If it doesn’t release neutrons, then how will it heat water and run the generator? Well actually, that’s the big innovation here. The goal is to produce electricity directly and eliminate the expensive generator. When hydrogen and boron fuse in a plasma focus they release energy in the form of a beam of charged particles - nuclei of helium atoms. This beam can be converted directly to electricity through a kind of high-tech transformer. This will be discussed in the Generator section.
So why, you may wonder, are researchers spending so much time on deuterium-tritium fusion when hydrogen-boron has clear advantages? The reason is that deuterium-tritium fusion is easier to ignite. It requires temperatures of only 100 million Kelvin while hydrogen-boron fusion requires 1 billion Kelvin. [These temperatures are possible to achieve. Please see our Billion Degree Breakthrough page.]

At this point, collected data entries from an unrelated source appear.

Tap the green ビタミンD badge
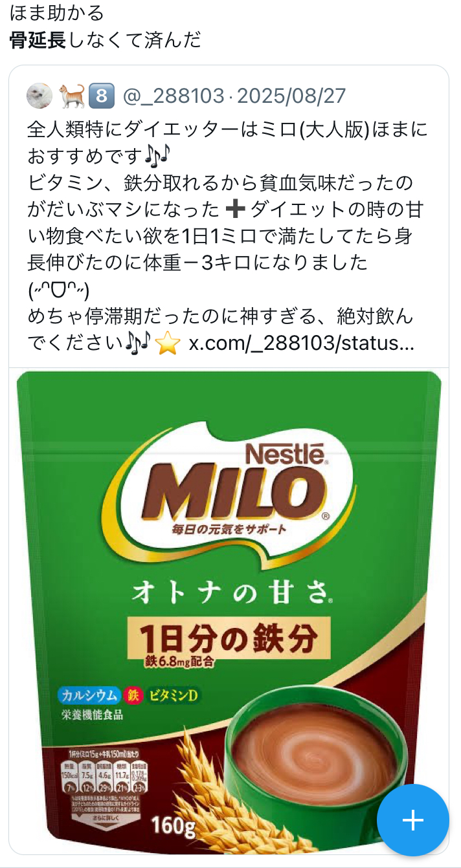 [173, 695]
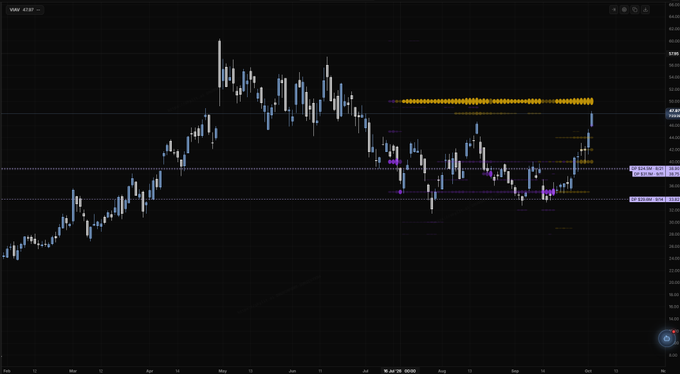Click the 57.95 price marker on axis
Screen dimensions: 680x374
(x=673, y=54)
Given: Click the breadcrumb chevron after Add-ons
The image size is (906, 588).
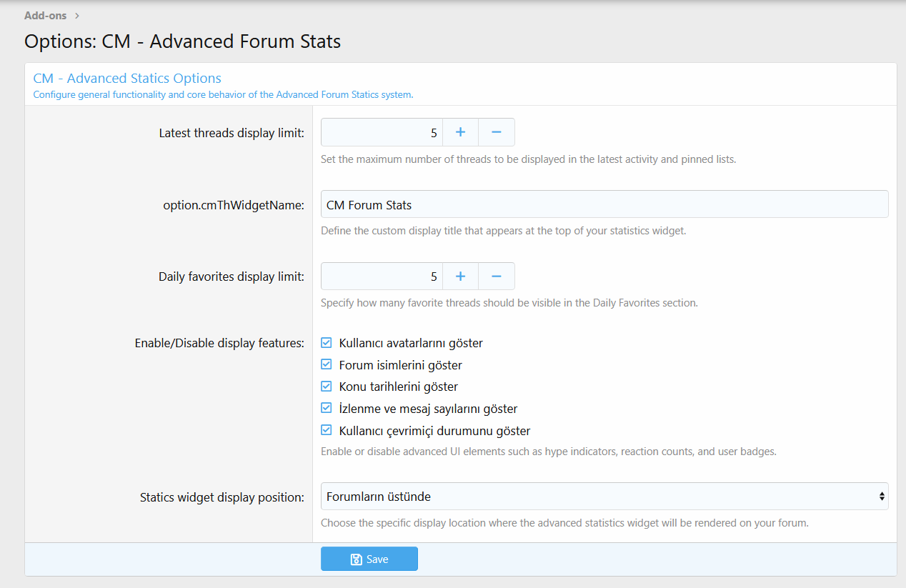Looking at the screenshot, I should [x=77, y=15].
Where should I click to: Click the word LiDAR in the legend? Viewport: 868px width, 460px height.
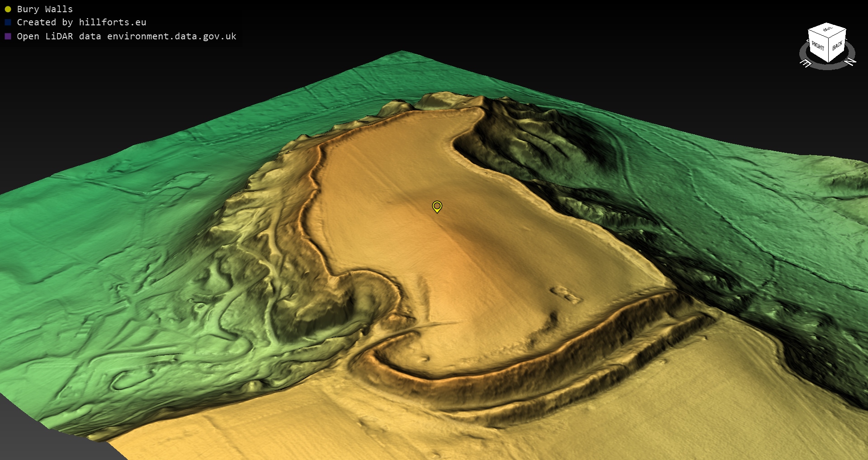59,36

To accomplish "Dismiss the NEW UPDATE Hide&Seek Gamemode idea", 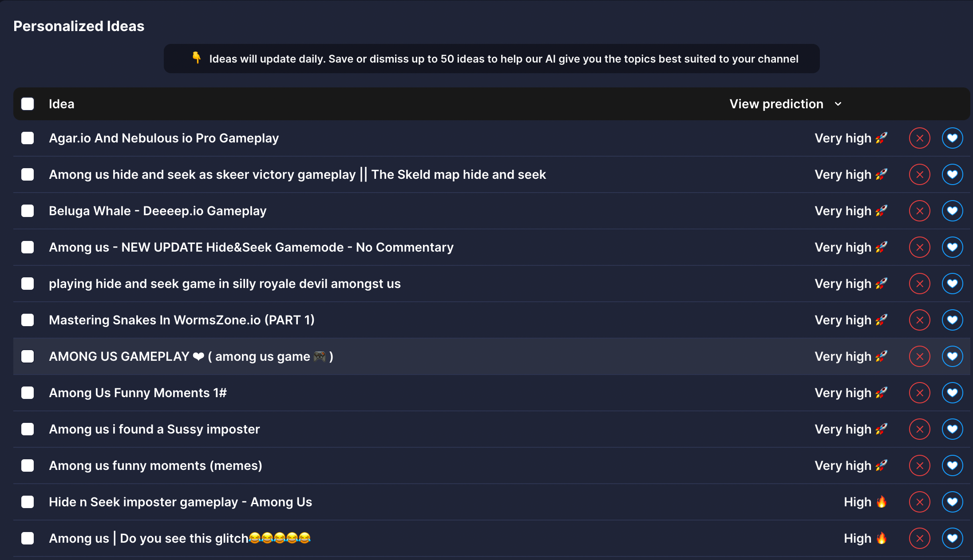I will [x=920, y=247].
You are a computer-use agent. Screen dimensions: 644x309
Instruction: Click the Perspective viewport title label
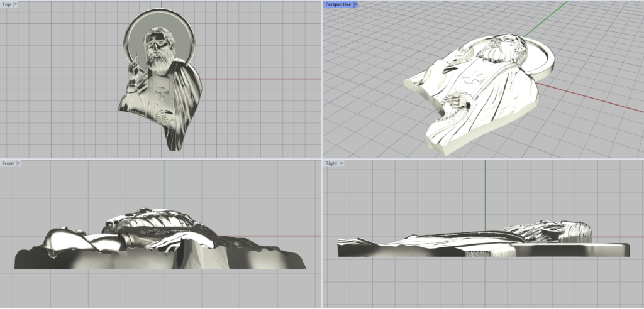click(x=338, y=4)
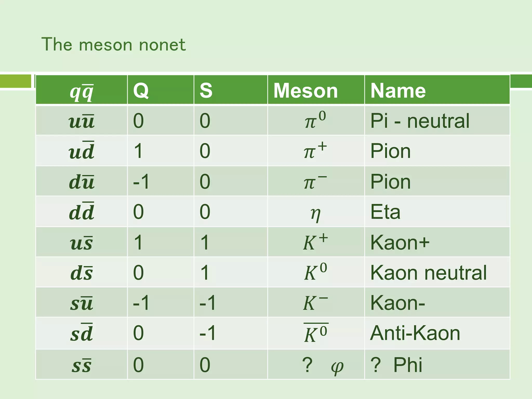Click the phi symbol in the last row
Viewport: 532px width, 399px height.
click(337, 367)
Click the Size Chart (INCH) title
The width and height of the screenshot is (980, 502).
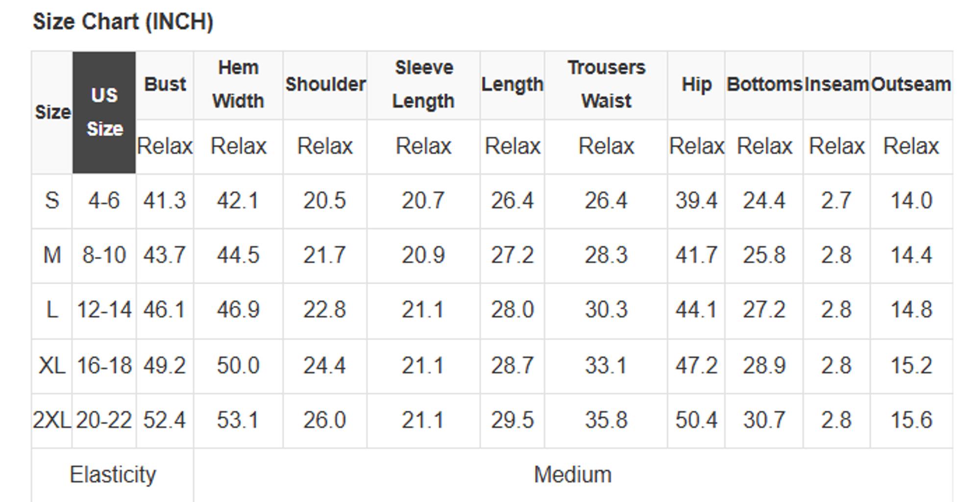(123, 22)
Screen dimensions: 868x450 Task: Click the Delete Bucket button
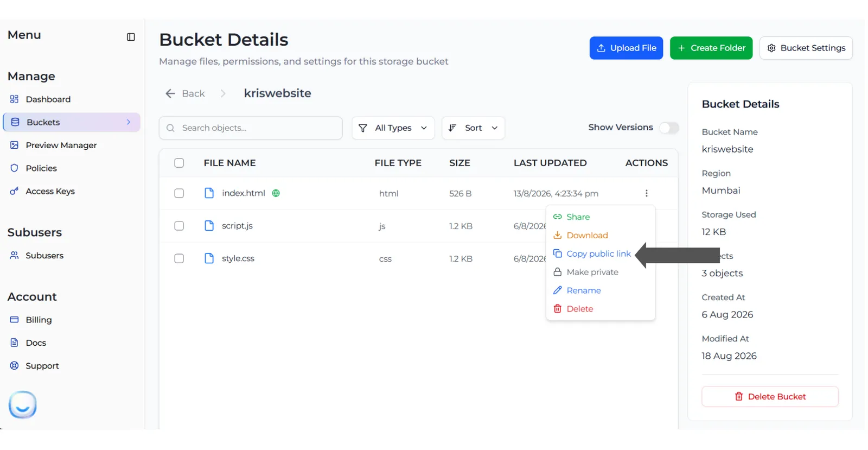(x=770, y=396)
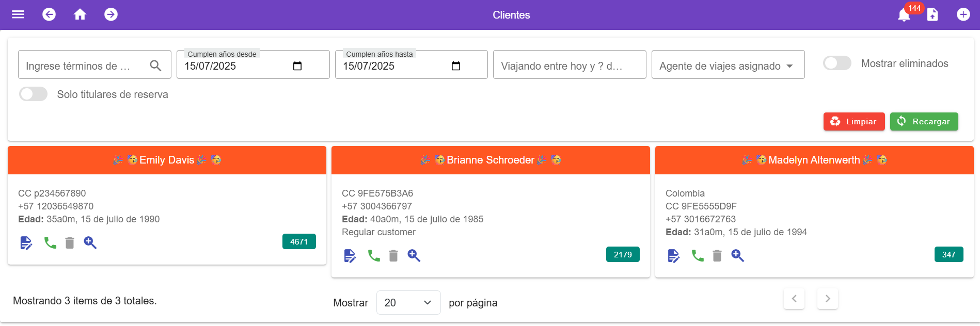Image resolution: width=980 pixels, height=326 pixels.
Task: Click the export file icon in header
Action: tap(932, 14)
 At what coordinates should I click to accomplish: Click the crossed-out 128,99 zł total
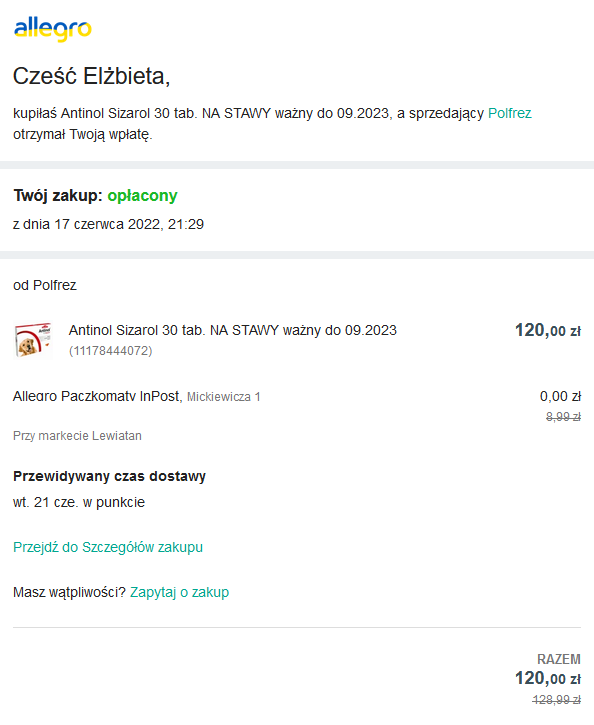(x=557, y=700)
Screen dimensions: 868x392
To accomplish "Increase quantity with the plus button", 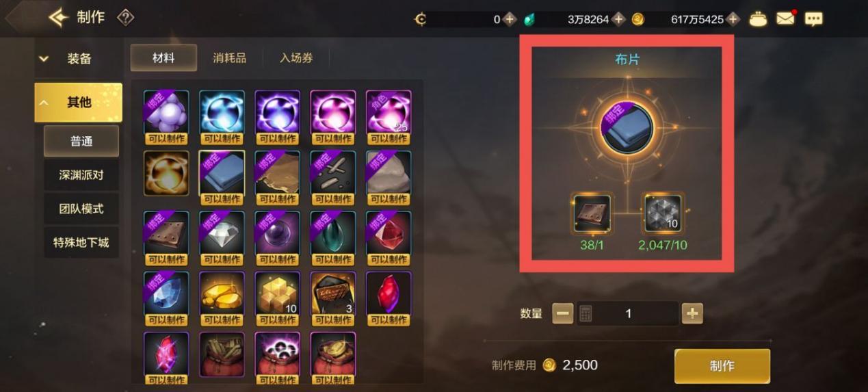I will coord(692,313).
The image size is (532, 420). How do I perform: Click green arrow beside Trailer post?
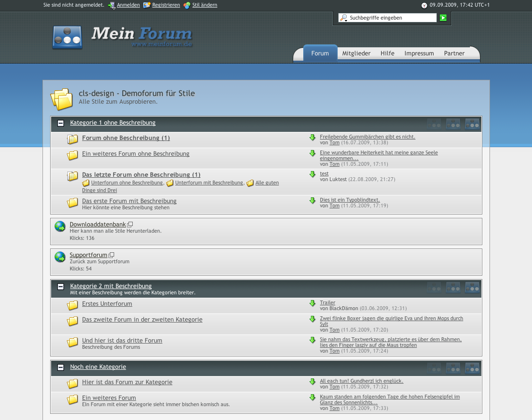(x=312, y=303)
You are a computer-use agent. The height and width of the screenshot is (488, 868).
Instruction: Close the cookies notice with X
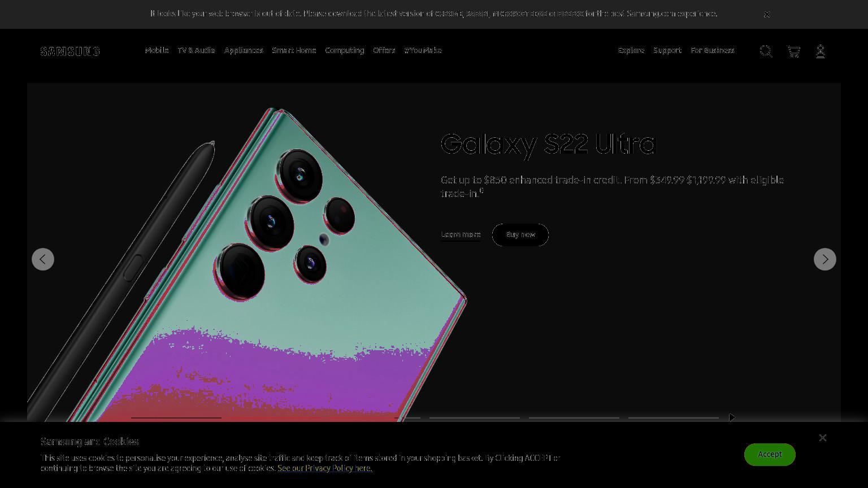coord(823,438)
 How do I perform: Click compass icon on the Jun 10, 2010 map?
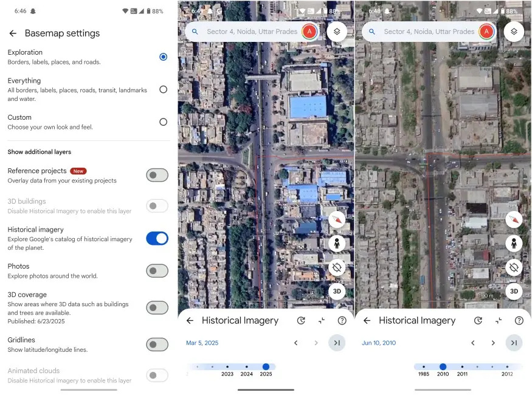pos(514,219)
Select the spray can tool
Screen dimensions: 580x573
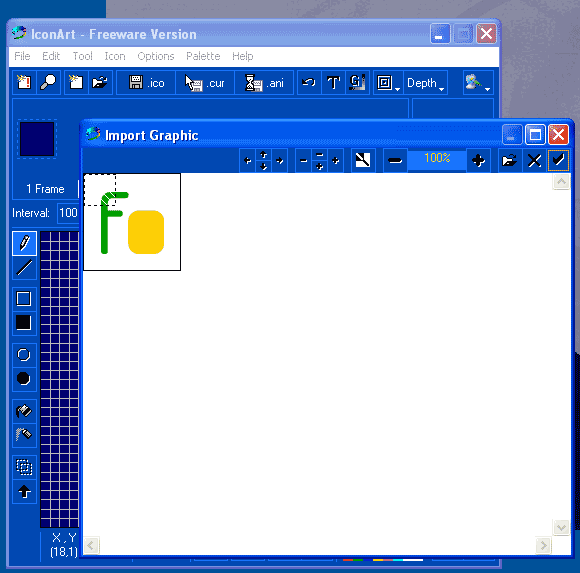pos(24,435)
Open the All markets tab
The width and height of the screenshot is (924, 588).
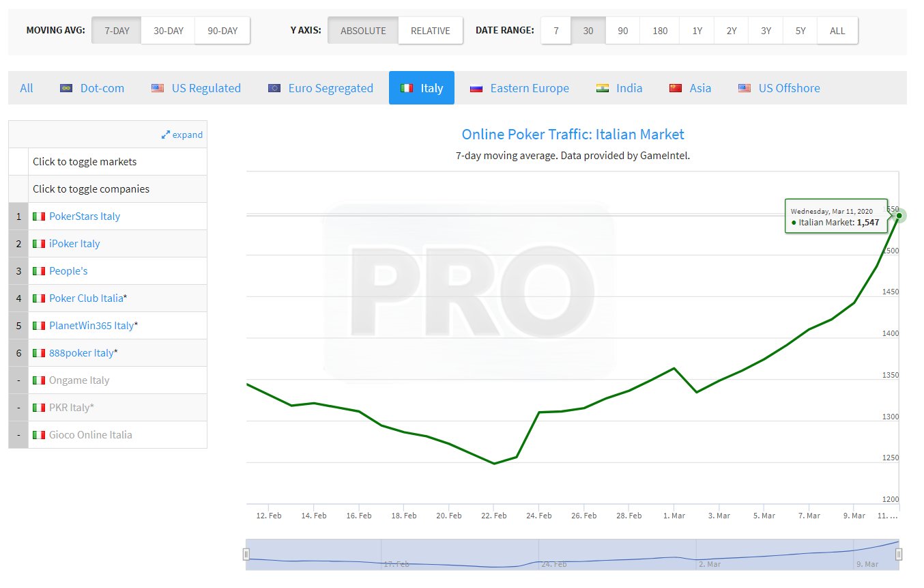click(x=27, y=88)
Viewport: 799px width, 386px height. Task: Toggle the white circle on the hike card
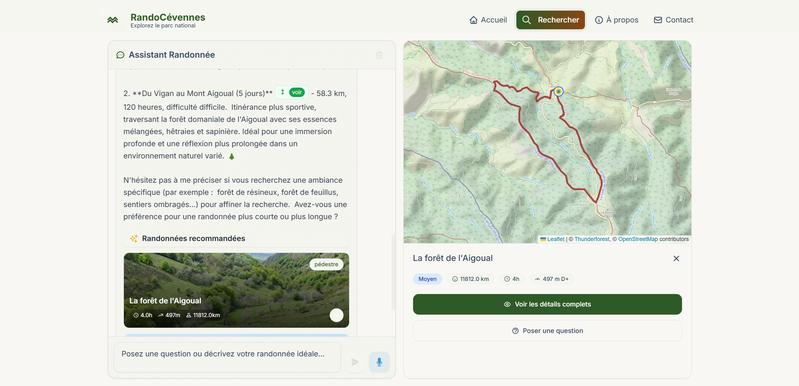(336, 315)
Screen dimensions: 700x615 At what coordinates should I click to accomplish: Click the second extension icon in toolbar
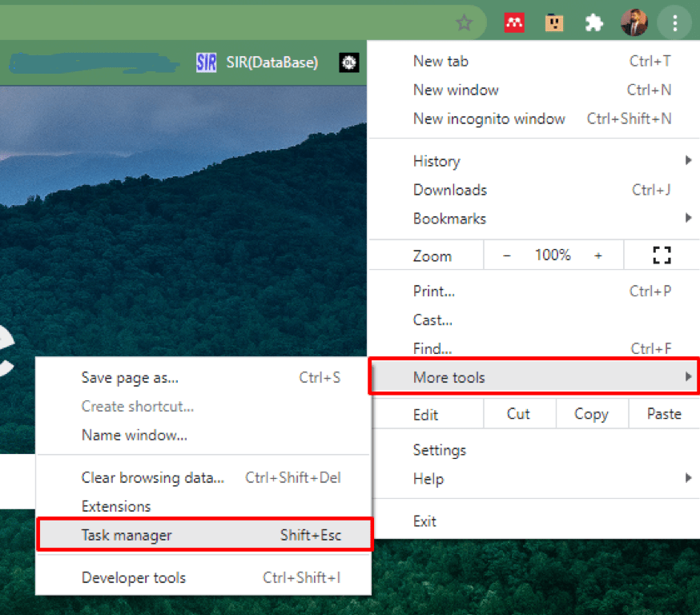point(554,22)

Unfortunately, many fusion researchers have spent their careers developing the tokamak which cannot reach the temperatures required for hydrogen-boron fusion. Rather than looking for new ideas, the fusion research establishment has decided that the safety issues related to tritium and the radioactive waste produced by deuterium-tritium fusion is acceptable.
This brings us to the reactor.
A tokamak fills a gymnasium-sized room and costs several hundred million dollars to build. Tokamaks and most other fusion devices use powerful magnets to attempt to stabilize the plasma (extremely hot, electrically conducting gas in which the fusion reactions occur). This task has been compared to “lifting gelatin with rubber bands.” The tokamak has yet to produce net energy, but even if it did, the cost of that energy would still be high simply because the reactor itself is so expensive. Unfortunately, many researchers (perhaps enamored of the very size and complexity of the thing) are not willing to look at other, simpler devices that take a different approach.
Sometimes in order to think big, you need to think small.
The Plasma Focus takes an elegant, small scale approach. It takes advantage of the natural instabilities of the plasma, so that the plasma’s own magnetic fields compress it and heat it. In short, The plasma focus works with the plasma instead of against it, in a much smaller space.
A complete Focus Fusion reactor could be contained in a very small building, perhaps no larger than a two car garage, and there is room for further miniaturization. Such devices would cost less than $500,000 to build, less than one percent of the price of a tokamak.
Generator vs. Transformer
The conventional approach to fusion research would produce neutrons which produce heat just as in a fission reactor. The heat would have to be converted to electricity using the same old 19th century generator concept. The cost of the energy would still be very high. Thermal pollution would still be a big factor.
In contrast, the Focus Fusion researchers intend to eliminate the generator. Instead, a transformer would be used to convert the electricity generated by the fusion into electricity useful to us. This is possible because the product of the hydrogen-boron reaction is, itself, electricity.
With mass production, it is expected that the cost of each reactor/transformer will be far less than the cost of research funds spent to design the first reactor, and substantially less than any nuclear, coal, hydro or oil-based power plants currently available.
In conclusion, conventional approaches to fusion have no hope of being any cheaper than current sources of power because even if they achieve net energy, the cost of the reactor and generator are still prohibitively high. In contrast, Focus Fusion will be cheap because all three of our elements: fuel, reactor, and generator are cheap.